Our organization is finally planning to upgrade our legacy Hadoop 2.x clusters to version 3.3. I’ve read about Erasure Coding and support for GPU isolation. From a developer's perspective, what are the most significant changes in the YARN architecture that we should be aware of to optimize our distributed applications?
3 answers
The jump to Hadoop 3.x is massive. The most significant feature for storage efficiency is Erasure Coding, which reduces the storage overhead from 3x (with replication) to about 1.5x, effectively doubling your usable capacity on the same hardware. For developers, YARN now supports "Opportunistic Containers," which improves cluster utilization by running low-priority tasks in idle slots. Furthermore, the native support for GPU resources in YARN is a game-changer for those of us running Machine Learning and Deep Learning workloads directly on the cluster. You also get multiple NameNode support for better high availability, which removes the single point of failure more robustly than before.

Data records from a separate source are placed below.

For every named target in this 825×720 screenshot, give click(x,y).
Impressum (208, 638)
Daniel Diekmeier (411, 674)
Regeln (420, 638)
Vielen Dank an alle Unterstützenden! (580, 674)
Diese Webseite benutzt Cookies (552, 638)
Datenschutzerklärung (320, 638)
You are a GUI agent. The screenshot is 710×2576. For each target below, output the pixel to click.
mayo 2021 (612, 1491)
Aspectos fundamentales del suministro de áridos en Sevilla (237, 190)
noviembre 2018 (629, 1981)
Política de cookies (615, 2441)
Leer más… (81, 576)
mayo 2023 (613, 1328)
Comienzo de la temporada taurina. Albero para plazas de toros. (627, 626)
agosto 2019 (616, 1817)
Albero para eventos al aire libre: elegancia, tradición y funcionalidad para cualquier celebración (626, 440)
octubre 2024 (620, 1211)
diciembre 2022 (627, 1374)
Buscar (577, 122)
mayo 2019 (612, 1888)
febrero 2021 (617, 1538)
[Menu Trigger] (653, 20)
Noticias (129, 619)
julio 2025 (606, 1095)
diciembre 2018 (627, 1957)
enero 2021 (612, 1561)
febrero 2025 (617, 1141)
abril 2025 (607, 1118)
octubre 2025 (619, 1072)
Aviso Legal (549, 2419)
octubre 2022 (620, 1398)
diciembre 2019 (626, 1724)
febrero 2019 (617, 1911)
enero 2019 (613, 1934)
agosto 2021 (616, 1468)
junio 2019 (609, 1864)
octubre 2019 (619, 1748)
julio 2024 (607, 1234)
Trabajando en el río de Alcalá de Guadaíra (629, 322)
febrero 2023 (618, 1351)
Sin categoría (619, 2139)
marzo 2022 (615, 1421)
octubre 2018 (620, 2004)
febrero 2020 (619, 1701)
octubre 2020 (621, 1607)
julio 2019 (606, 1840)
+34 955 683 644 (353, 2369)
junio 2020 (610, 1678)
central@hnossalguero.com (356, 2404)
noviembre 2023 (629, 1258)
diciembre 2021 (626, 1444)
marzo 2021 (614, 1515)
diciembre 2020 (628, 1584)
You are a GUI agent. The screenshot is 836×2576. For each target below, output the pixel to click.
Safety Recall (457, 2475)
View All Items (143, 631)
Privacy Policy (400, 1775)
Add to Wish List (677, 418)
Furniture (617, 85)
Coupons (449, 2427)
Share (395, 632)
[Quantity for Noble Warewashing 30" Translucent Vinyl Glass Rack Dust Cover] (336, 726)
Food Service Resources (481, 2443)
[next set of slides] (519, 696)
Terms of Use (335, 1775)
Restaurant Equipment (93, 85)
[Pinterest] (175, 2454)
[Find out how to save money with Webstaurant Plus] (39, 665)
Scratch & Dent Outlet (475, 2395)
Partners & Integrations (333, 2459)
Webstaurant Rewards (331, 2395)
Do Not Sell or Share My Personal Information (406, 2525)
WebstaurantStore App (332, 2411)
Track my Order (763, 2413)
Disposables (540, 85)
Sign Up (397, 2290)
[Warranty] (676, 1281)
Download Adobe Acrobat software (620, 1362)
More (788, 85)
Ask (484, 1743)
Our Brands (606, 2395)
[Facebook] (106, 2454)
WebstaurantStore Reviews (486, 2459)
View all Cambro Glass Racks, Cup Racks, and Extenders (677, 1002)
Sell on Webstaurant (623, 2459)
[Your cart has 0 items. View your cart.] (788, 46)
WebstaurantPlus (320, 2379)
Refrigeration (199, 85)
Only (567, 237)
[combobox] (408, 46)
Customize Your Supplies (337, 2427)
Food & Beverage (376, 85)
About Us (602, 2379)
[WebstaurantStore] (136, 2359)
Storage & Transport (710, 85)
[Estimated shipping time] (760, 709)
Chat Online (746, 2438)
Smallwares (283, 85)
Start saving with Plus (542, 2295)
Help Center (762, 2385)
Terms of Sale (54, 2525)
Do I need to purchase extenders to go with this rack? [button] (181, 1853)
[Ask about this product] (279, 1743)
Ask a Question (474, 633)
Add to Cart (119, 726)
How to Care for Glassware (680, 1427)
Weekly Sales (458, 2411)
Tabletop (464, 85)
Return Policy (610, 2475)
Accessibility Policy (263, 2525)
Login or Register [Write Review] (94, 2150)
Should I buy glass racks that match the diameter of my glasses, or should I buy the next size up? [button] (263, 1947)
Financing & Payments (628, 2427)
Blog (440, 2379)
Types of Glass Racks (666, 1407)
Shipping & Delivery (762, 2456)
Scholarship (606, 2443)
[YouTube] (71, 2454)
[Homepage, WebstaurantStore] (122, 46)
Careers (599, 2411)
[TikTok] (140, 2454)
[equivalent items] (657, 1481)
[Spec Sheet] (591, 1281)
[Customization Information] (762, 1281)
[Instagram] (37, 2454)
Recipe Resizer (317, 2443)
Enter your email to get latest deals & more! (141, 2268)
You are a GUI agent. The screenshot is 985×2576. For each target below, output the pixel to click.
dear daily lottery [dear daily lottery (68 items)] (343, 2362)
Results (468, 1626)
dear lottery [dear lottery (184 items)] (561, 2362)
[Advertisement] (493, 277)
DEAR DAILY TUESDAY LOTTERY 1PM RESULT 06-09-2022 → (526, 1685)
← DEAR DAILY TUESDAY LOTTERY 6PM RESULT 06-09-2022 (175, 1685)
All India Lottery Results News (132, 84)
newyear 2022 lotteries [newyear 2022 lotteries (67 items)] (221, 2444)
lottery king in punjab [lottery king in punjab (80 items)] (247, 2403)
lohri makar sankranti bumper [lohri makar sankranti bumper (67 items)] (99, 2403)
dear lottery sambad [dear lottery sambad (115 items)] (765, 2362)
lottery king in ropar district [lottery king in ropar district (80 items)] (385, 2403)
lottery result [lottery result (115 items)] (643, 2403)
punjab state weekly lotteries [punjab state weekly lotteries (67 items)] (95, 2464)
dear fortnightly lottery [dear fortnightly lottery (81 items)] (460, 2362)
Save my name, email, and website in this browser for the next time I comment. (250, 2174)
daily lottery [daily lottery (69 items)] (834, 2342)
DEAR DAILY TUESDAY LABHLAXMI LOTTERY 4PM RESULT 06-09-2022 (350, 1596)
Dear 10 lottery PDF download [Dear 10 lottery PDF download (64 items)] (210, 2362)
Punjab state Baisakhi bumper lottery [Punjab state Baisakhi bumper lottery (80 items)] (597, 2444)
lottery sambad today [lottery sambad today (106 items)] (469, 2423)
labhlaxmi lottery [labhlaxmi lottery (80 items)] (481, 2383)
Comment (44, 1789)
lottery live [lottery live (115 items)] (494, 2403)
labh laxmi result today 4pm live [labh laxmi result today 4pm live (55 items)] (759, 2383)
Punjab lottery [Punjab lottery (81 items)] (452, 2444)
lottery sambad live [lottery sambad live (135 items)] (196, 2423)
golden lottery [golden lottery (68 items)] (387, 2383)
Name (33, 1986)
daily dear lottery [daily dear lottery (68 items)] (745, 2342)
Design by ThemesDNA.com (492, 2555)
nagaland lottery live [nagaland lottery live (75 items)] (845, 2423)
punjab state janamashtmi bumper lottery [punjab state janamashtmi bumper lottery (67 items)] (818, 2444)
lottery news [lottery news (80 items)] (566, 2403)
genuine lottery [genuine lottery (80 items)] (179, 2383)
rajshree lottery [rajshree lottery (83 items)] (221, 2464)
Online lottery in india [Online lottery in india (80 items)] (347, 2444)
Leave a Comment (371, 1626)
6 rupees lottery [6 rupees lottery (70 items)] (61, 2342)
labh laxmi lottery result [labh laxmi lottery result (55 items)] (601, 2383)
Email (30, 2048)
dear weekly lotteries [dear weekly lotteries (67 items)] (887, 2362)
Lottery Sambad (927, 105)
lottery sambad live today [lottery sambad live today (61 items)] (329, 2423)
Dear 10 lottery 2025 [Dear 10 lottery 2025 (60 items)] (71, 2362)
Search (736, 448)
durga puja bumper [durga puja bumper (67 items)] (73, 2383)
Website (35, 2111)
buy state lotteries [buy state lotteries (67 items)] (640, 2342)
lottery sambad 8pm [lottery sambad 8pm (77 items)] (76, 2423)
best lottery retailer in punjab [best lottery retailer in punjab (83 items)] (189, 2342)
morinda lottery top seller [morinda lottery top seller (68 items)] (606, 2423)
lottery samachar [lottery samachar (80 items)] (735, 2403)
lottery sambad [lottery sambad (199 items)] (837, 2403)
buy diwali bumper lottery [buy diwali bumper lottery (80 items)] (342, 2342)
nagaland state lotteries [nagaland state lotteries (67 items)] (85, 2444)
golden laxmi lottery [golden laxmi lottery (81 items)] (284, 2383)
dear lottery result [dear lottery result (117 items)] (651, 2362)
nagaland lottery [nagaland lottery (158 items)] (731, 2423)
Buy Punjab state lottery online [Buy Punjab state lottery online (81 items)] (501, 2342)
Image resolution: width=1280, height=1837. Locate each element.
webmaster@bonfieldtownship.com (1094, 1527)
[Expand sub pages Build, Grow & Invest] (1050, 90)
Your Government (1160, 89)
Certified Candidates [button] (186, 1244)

Erasure Coding sounds great for saving space, but doesn't it significantly increase the CPU and network overhead during the reconstruction of missing data blocks compared to simple 3-way replication?
Don't forget that Hadoop 3.x finally moved to Java 8/11 minimum, which allows us to use modern lambda expressions and streams in our MapReduce code!
Absolutely, Linda! Moving away from Java 7 was long overdue and makes the developer experience so much more pleasant when writing custom UDFs for Hive or Pig.
Kevin, you've identified the main trade-off. Erasure Coding is "CPU-heavy" but "Disk-light." It is best used for "Cold Data"—information that you need to keep for compliance but don't query every minute. For "Hot Data" that requires maximum read performance, sticking with standard HDFS replication is usually the better strategy to avoid the reconstruction latency.